A group of children break the huddle after football activity during last week’s Sports Camp and Vacation Bible School at First Baptist Church, Forest Park. (Special Photo: Jason Mussell)
This must be what Heaven is like.
At least four different cultures, three different languages and all of them serving and praising one God.
This was my experience last week during my time at First Baptist Forest Park’s sports camp and Vacation Bible School.
For five days I had the privilege to serve along side others who were equally passionate about ministering to approximately 70 children, and by extension, their families. Each night we shared the Gospel with them in various creative ways. We taught them basic basketball, soccer, football and baseball skills, and shared lessons in good sportsmanship.
We connected with some families who needed a place to worship. And, perhaps most importantly, we did it in peace, with love and in a complete spirit of cooperation.
White, African American, Hispanic and Vietnamese Christians of all ages worked, played, prayed and worshipped together under one roof. Nobody cared about which congregation did what. Nobody felt offended if they weren’t being called some lofty-sounding, ecclesiastical title. We carried ourselves as if we were just one church — one big body of believers in the Body of Christ.
What a novel idea, huh?
It reminded me of the words Apostle Paul wrote in Galatians 3:28: “There is neither Jew nor Greek, there is neither slave nor free, there is no male and female, for you are all one in Christ Jesus.” (English Standard Version)

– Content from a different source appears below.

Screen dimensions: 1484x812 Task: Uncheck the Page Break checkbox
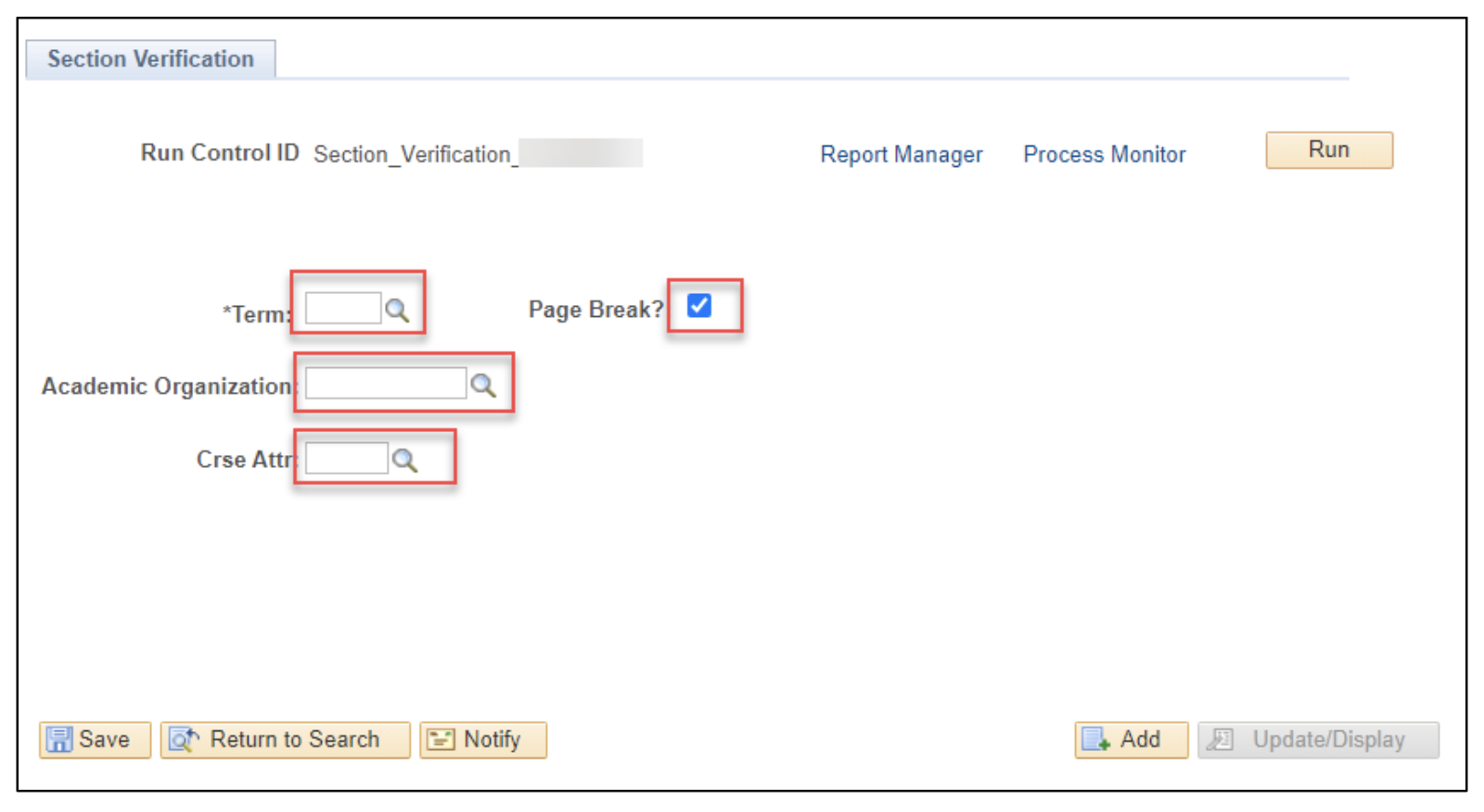(699, 306)
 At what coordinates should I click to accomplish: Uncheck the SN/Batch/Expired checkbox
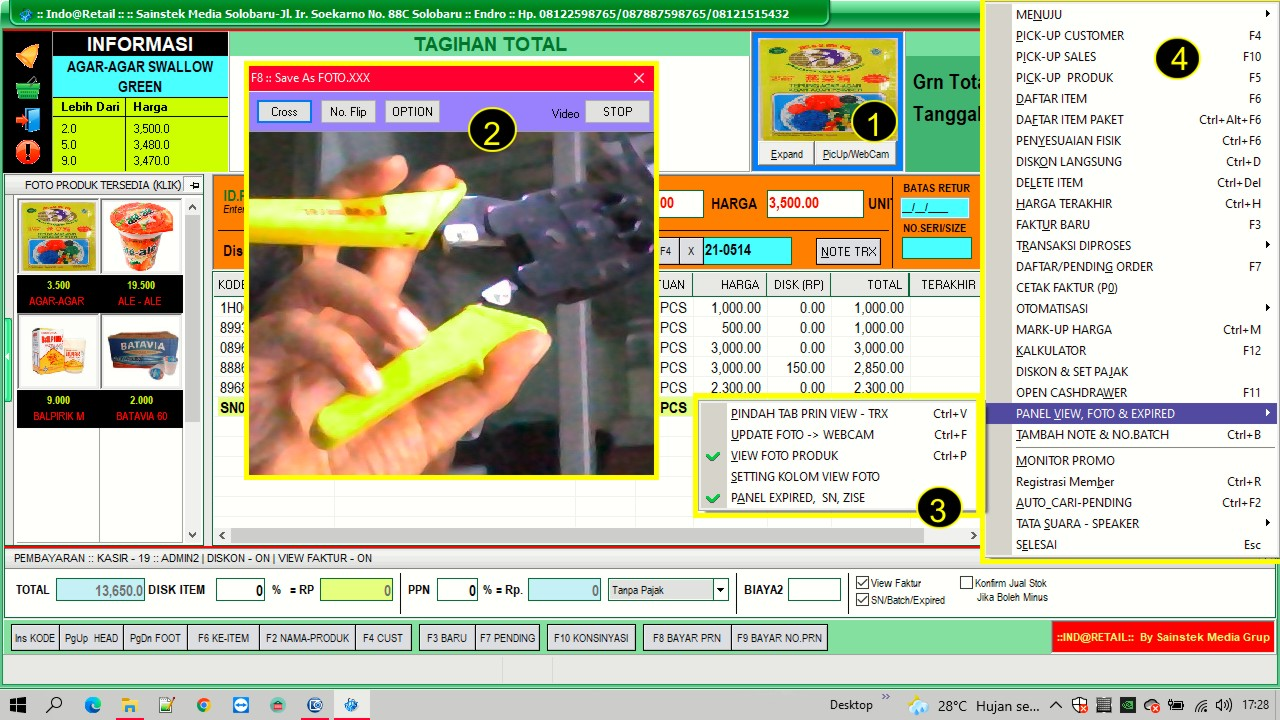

It amazed me that all of the talk we do about fostering unity in our churches and communities and breaking down walls of racial divide and barriers of “Sunday morning” segregation and separation….all of what we write books about, have panel discussions about, spend time preaching and inviting high-priced speakers to come in and lead conferences about, was boiled down into five daily lessons in ministry taught simply, and for free, by these 70 kids.
It also reminded me of a simple, yet profound piece of advice my parents gave me over and over again while growing up.
The easiest way to do something is to just do something.
I pray that the lessons we teamed up to teach these children will stick. I pray that they’ll remember the theme of our camp — that God has a “game plan” for all of our lives, and that His plan for us is a plan that happens “on purpose.”
I pray that those young people remember how to play together, love together, work together, eat together, fellowship together, pray together and worship together. I pray that the hardness of life and the world they’ll grow up in does not cause them to become jaded — causing them to believe that such color-inclusive unity in life and in the Church is just a fairy tale.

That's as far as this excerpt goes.